In the face of scientific dogma that faults the population decline of monarch butterflies on a lack of milkweed, herbicides and genetically modified crops, a new Cornell study casts wider blame: sparse autumnal nectar sources, weather and habitat fragmentation.

“Thanks to years of data collected by the World Wildlife Fund and citizen-scientists across North America, we have pieced together the monarch life cycle to make inferences about what is impacting the butterflies,” said Anurag Agrawal, Cornell professor of ecology and evolutionary biology and senior author on the new paper, published April 4 in the journal Oikos.

The scientists did not find evidence supporting the “milkweed-limitation hypothesis” during the monarch’s summer breeding season in the midwestern and northeastern United States. Rather, through statistical analyses, the group found problems in the transition from the U.S. and southern Canada to the overwintering grounds in Mexico. Milkweed is only a food source for the caterpillars in summer, not as the butterflies leave for their epic southern migration in autumn. The study finds that a “lack of milkweed, the only host plant for monarch butterfly caterpillars, is unlikely to be driving the monarch’s population decline, as the problem appears to occur after they take flight in the fall,” said Agrawal.

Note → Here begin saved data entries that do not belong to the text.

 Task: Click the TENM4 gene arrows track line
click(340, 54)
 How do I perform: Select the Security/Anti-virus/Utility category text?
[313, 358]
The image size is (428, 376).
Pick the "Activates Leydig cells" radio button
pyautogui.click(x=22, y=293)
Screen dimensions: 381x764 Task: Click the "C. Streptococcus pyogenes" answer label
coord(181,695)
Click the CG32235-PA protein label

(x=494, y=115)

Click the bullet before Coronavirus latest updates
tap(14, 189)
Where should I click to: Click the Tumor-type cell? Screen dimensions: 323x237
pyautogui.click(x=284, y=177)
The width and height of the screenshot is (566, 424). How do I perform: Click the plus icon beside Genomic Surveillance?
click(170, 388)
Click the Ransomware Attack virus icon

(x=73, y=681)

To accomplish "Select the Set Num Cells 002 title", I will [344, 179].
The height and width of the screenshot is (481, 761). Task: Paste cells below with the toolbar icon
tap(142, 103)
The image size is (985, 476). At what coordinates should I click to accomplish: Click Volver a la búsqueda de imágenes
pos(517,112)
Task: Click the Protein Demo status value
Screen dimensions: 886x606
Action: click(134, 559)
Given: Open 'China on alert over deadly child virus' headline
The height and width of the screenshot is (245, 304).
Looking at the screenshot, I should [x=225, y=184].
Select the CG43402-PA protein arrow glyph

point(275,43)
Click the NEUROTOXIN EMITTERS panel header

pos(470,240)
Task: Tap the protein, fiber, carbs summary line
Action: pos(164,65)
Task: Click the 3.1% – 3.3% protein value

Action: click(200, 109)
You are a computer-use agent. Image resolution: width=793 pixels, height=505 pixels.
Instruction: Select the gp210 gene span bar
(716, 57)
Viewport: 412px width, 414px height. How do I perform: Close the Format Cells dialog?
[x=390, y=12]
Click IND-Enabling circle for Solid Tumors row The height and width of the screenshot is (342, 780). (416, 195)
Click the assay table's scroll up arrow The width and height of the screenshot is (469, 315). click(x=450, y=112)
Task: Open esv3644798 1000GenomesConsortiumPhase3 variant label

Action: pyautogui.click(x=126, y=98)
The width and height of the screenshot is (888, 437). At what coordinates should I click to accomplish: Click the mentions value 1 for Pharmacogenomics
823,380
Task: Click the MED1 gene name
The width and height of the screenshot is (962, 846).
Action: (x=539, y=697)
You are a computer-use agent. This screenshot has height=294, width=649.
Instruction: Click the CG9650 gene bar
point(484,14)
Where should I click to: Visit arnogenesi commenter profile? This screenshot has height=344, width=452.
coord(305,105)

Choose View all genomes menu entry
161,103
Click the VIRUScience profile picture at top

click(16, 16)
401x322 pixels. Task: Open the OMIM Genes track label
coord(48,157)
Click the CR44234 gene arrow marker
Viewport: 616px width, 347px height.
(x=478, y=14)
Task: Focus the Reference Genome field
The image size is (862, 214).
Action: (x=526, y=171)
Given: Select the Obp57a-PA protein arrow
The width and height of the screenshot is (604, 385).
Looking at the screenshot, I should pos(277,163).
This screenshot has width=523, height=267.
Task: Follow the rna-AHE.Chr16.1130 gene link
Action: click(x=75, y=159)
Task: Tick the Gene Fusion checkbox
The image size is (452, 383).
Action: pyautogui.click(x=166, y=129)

In any given year, four generations of monarch butterflies traverse much of North America over a 2,000-mile trek beginning in early spring when they leave the Mexican wintering grounds. In the first generation, millions of monarchs flow through Texas and Oklahoma, with the subsequent generations moving into the Midwest and Northeast, until the start of fall, when the fourth generation returns to the mountainous, high-altitude Oyamel fir forests of central Mexico.

Anurag Agrawal, Cornell University professor of ecology and evolutionary biology explains the results of his recent study showing sparse autumnal nectar sources, weather and habitat fragmentation are contributing factors to the population decline of monarch butterflies.

Despite the seemingly good news of annual population bounce-back on the return from the south each year, the scientists were clear that the monarch population has been dwindling. Yes, said Agrawal: “The consistent decline at the overwintering sites in Mexico is cause for concern. Nonetheless, the population is six times what it was two years ago, when it was at its all-time low.” Agrawal credits the population rebound to improved weather and release from the severe drought in Texas.

Agrawal said that a persistent decline caused by lack of nectar sources or other threats such as habitat loss or insecticide use can conspire with large annual population fluctuations – mostly due to weather – and may eventually push monarchs to dangerously low numbers.

“Given the intense interest in monarch conservation, the blame being put on herbicide use and the national dialogue about potentially listing monarchs under the endangered species act, we have to get the science right,” said Agrawal.

Lead author of the paper, “Linking the continental migratory cycle of the monarch butterfly to understand its population decline,” was Hidetoshi Inamine, a graduate student in the field of the ecology and evolutionary biology. Other authors were Stephen P. Ellner, the Horace White Professor of Ecology and Evolutionary Biology, and James P. Springer of the North American Butterfly Association. The research was funded by Cornell’s Atkinson Center for a Sustainable Future.